Count the lines in the records below that contain the word "button", and reply with only that number.

Records supplied
★ ★ ★ ★ ★

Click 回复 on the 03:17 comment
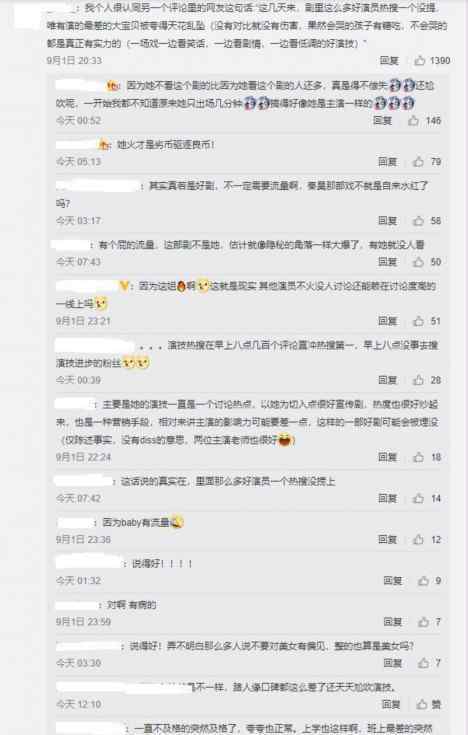Viewport: 468px width, 735px height. tap(388, 221)
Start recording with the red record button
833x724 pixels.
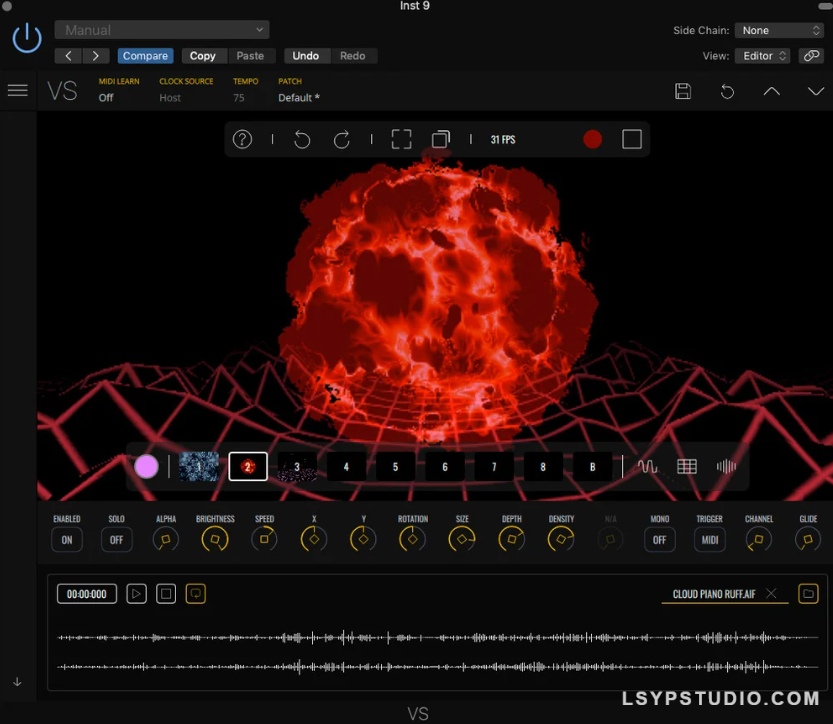point(592,140)
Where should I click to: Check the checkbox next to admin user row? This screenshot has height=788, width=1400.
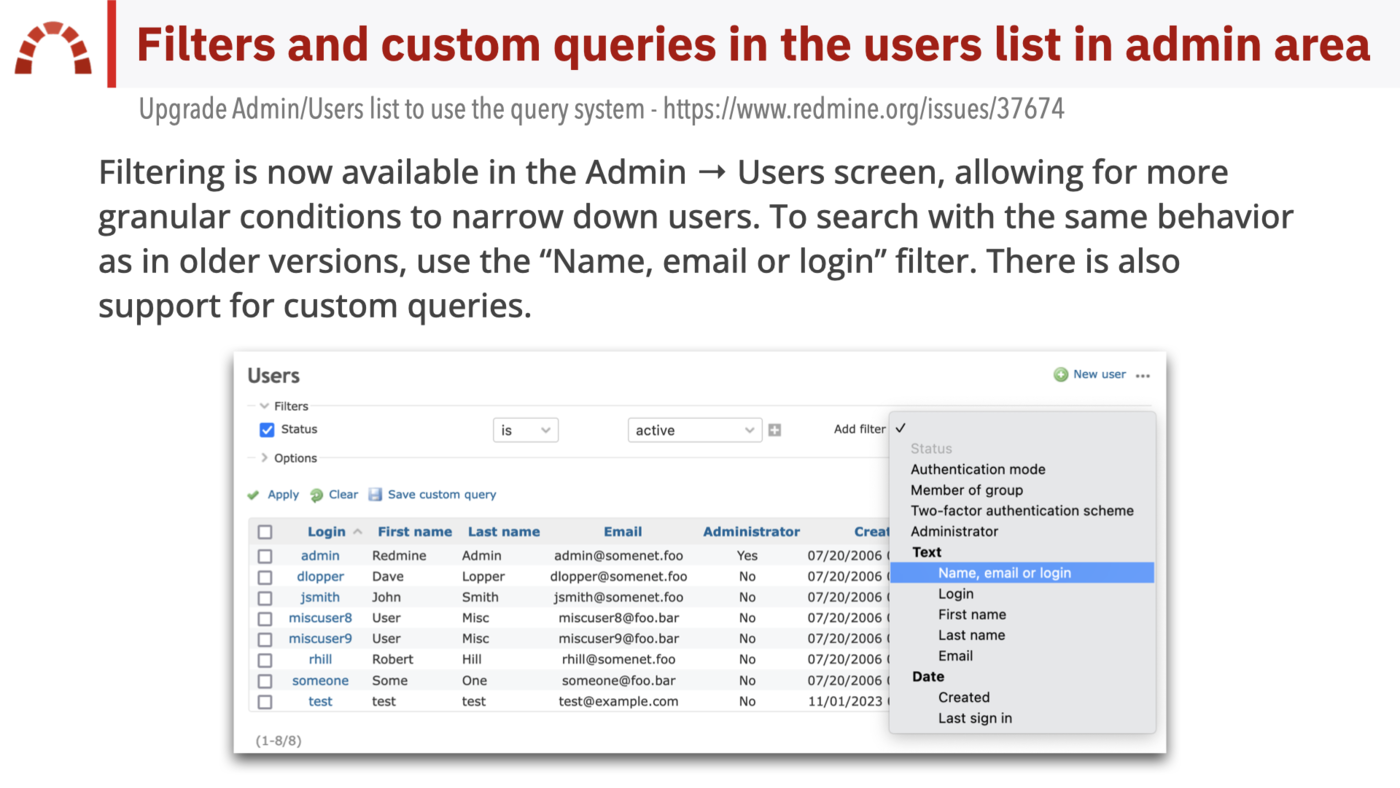264,555
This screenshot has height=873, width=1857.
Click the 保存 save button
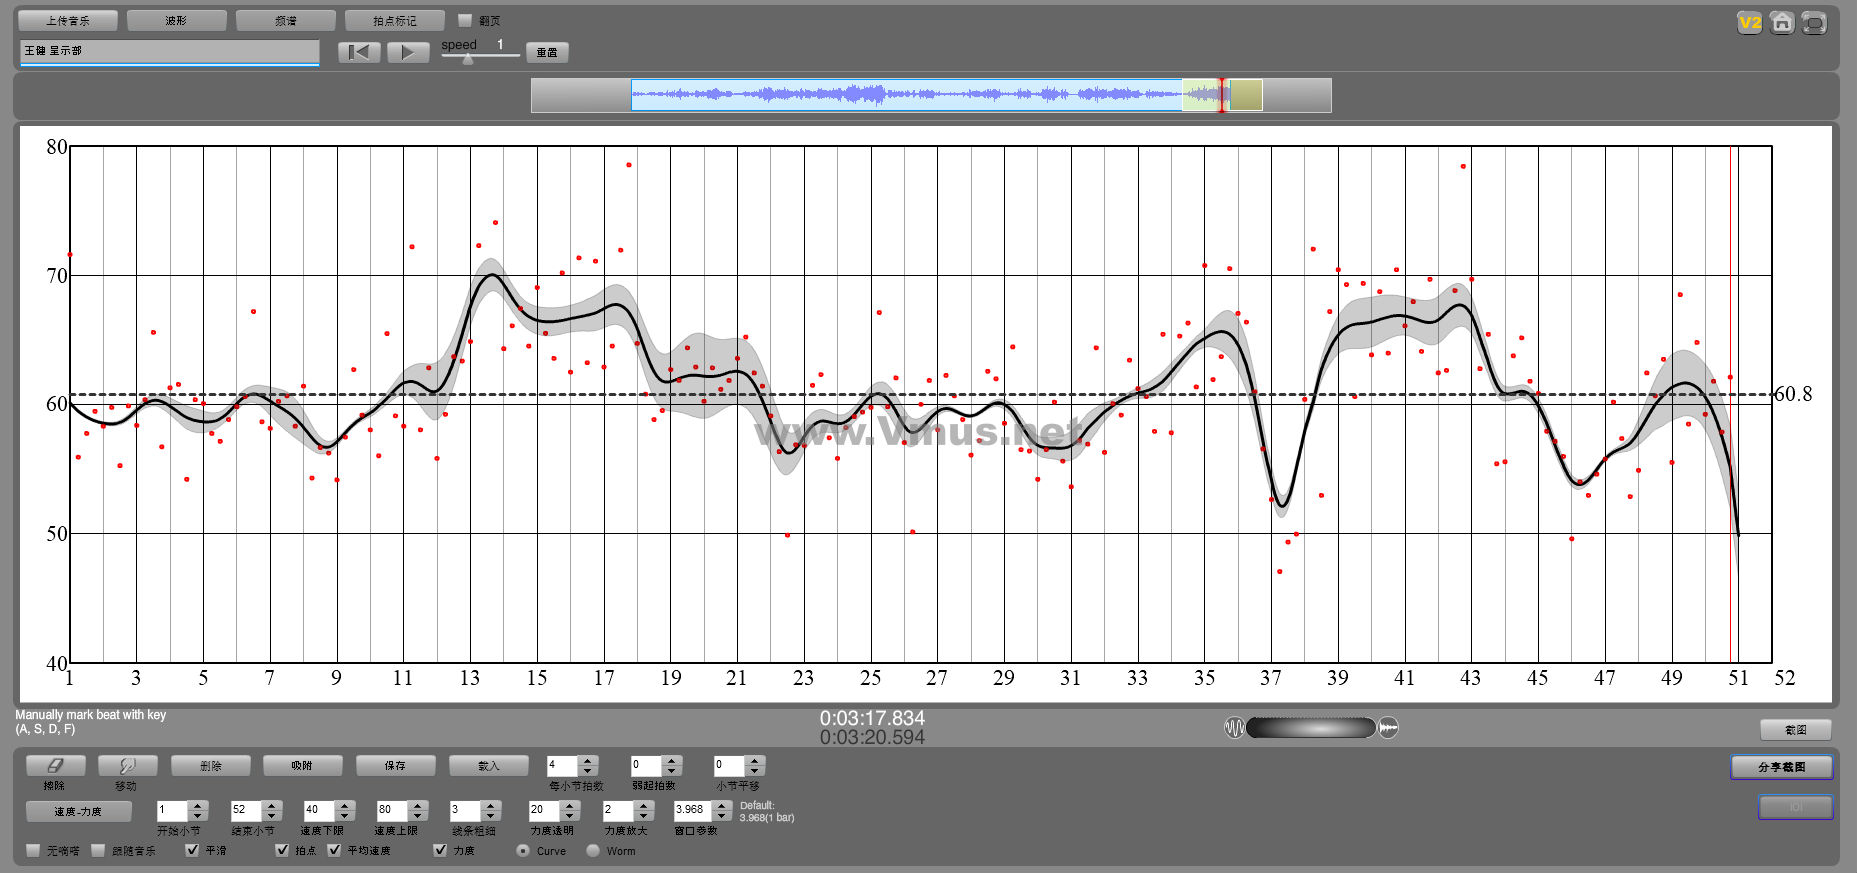395,766
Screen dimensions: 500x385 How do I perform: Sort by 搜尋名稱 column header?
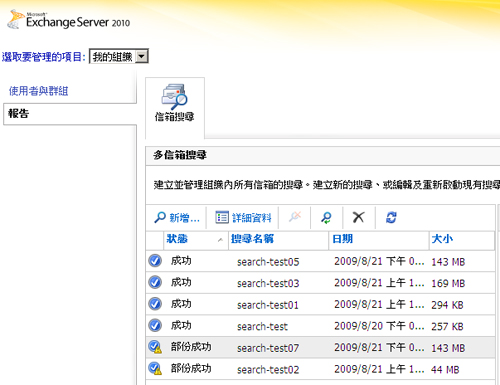pyautogui.click(x=279, y=239)
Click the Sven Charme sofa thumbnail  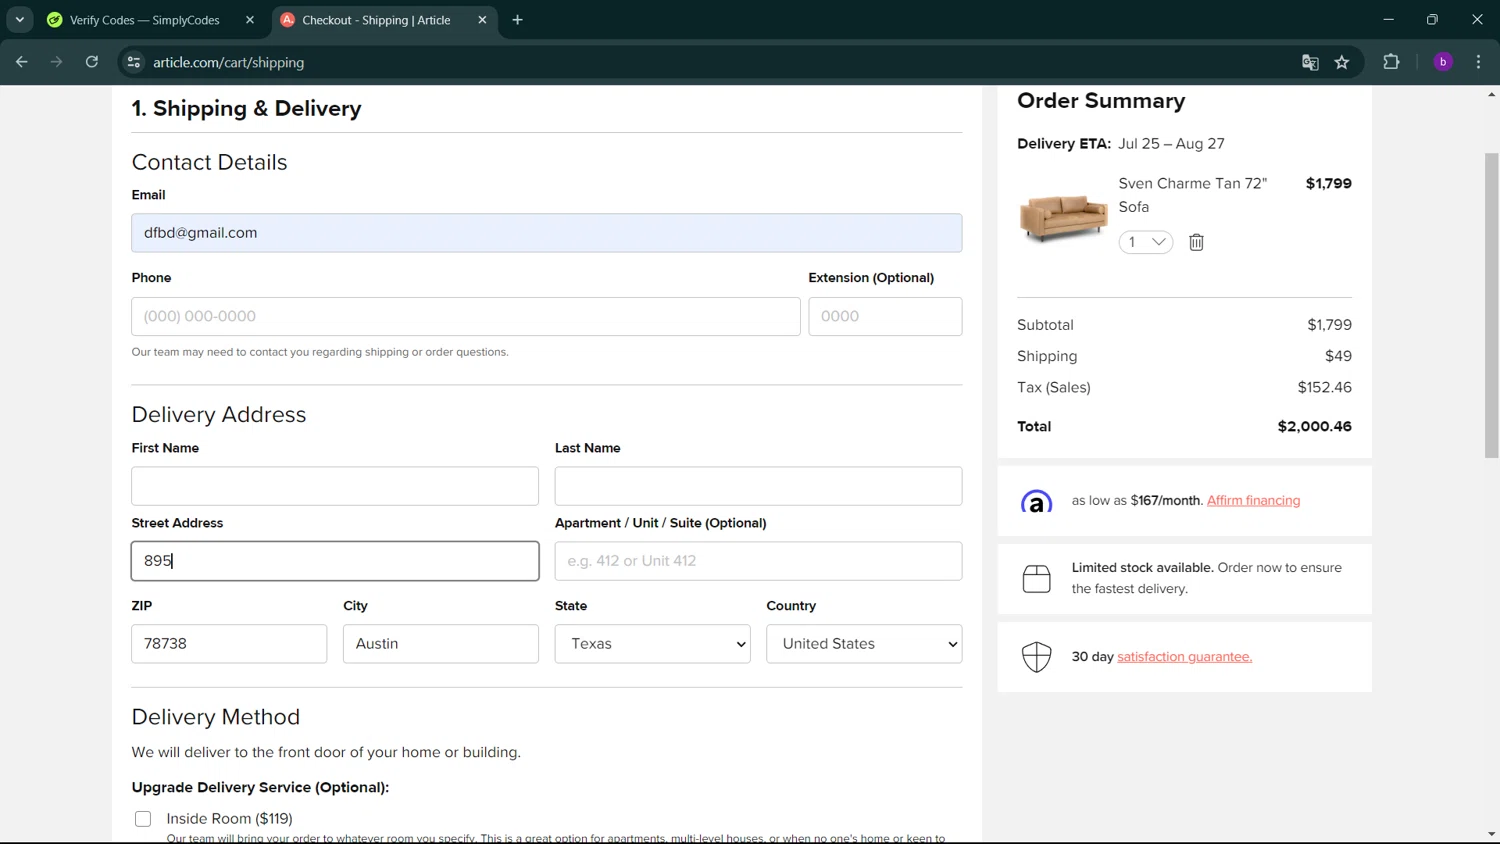tap(1063, 215)
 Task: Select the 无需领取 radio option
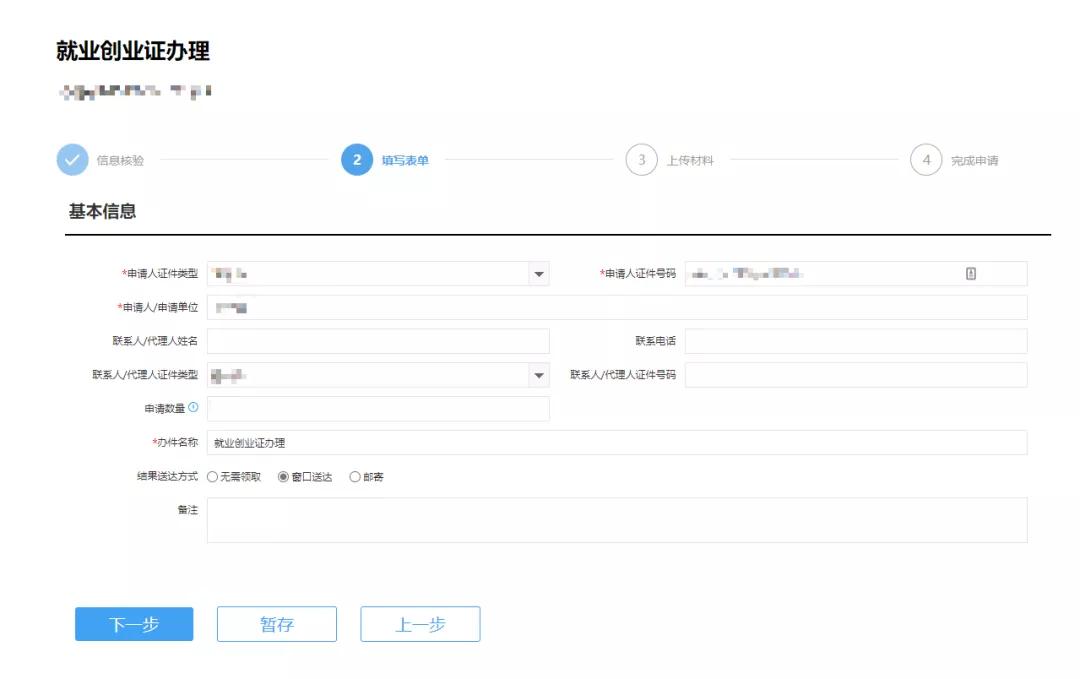212,475
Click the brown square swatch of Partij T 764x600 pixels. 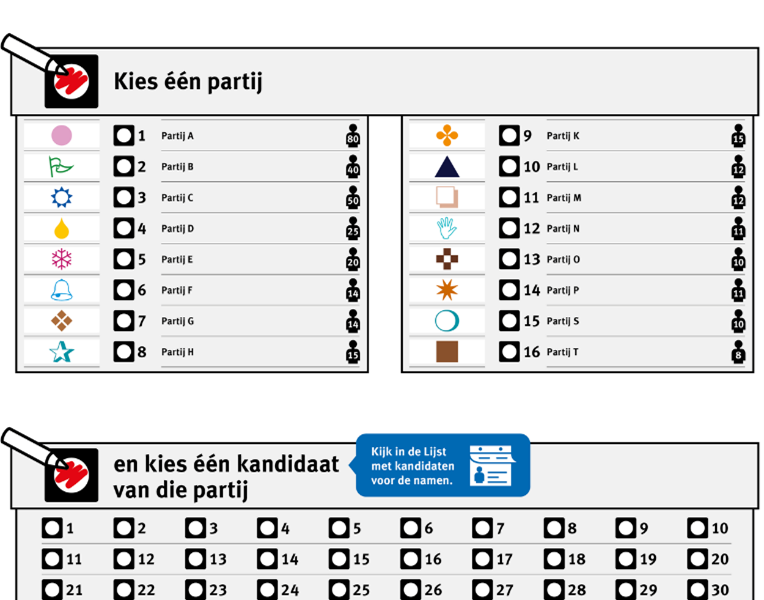[x=446, y=352]
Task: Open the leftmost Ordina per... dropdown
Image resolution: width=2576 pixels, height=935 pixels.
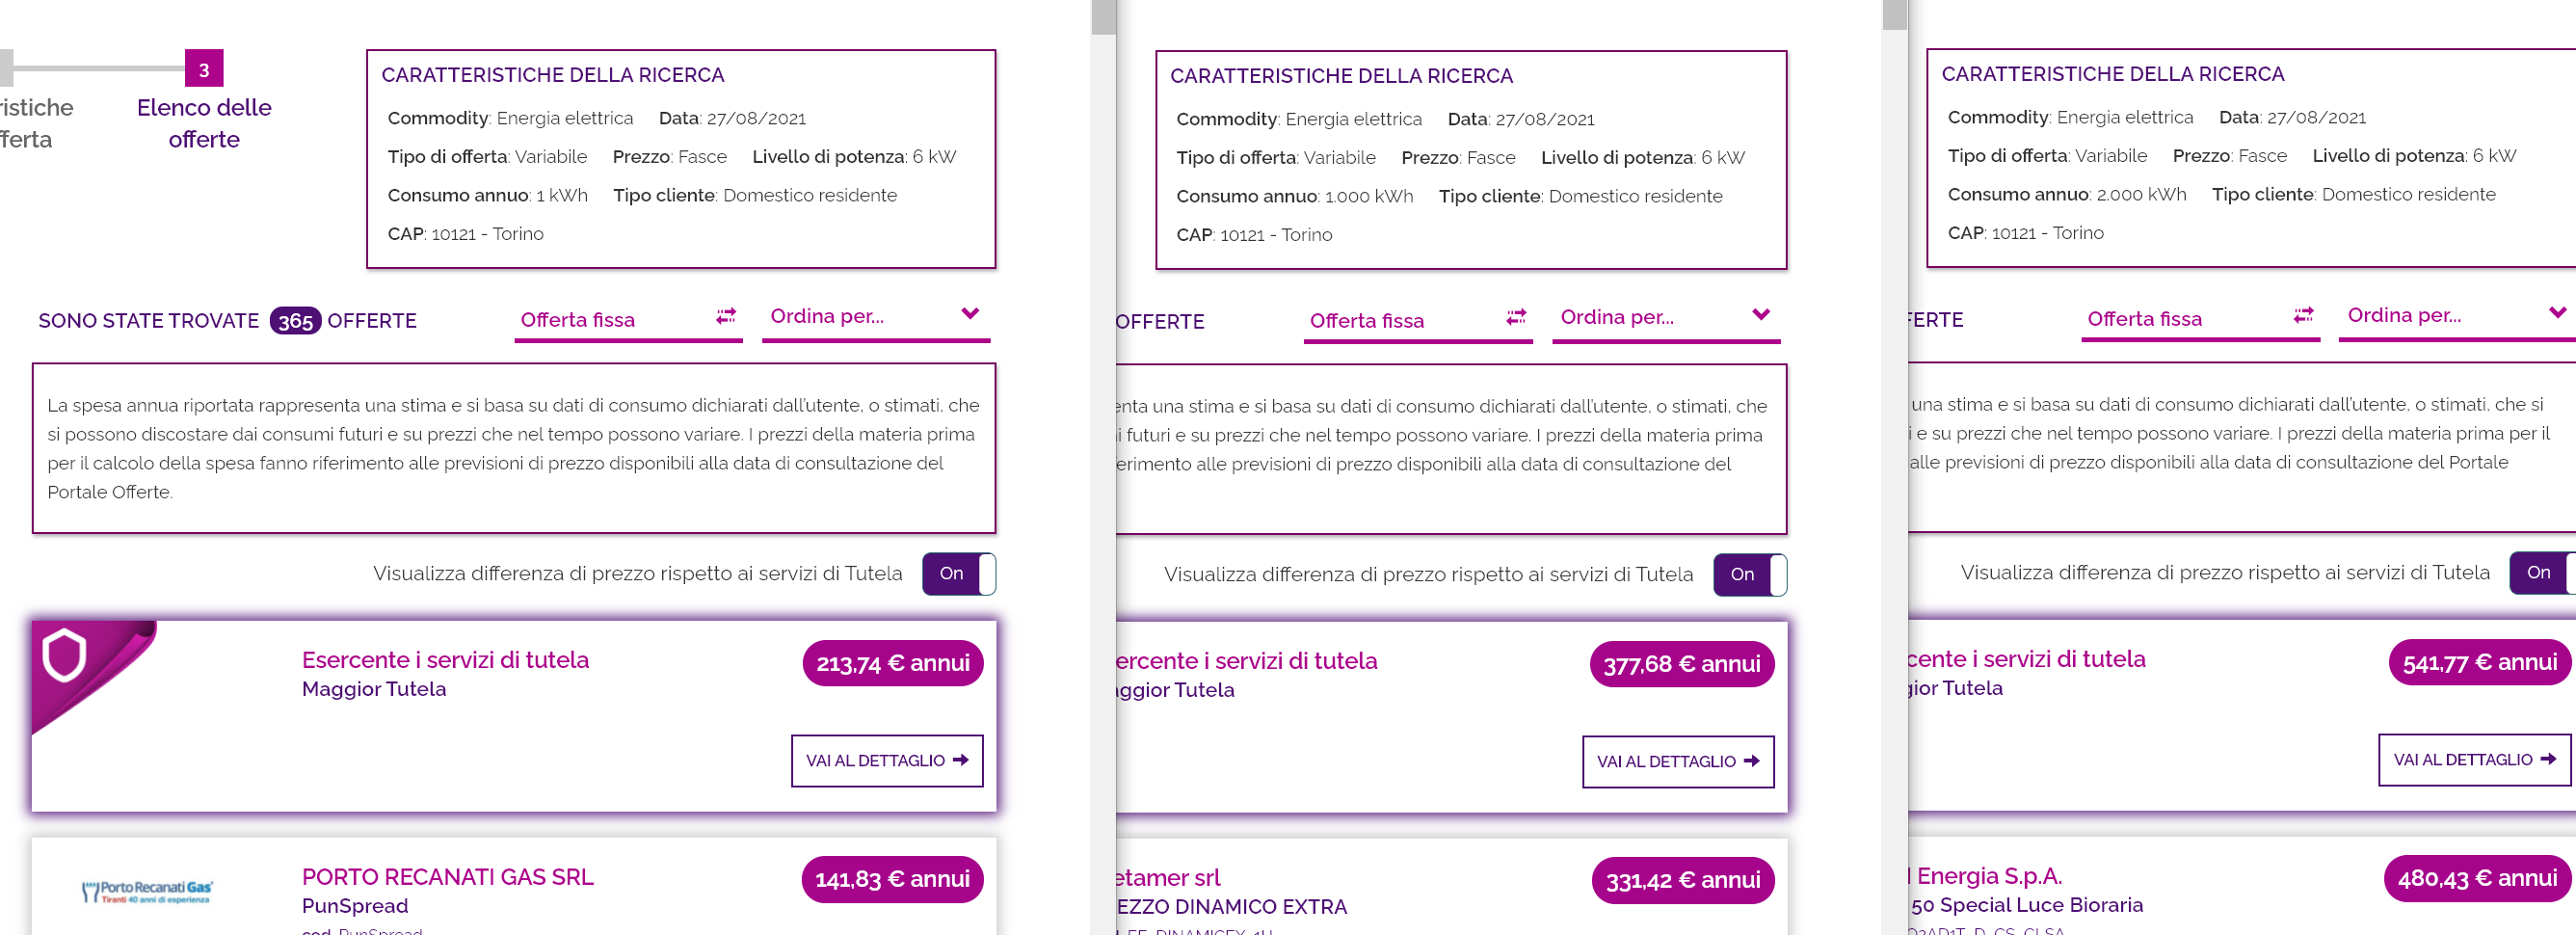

★ ★ ★ ★ ★

Task answer
2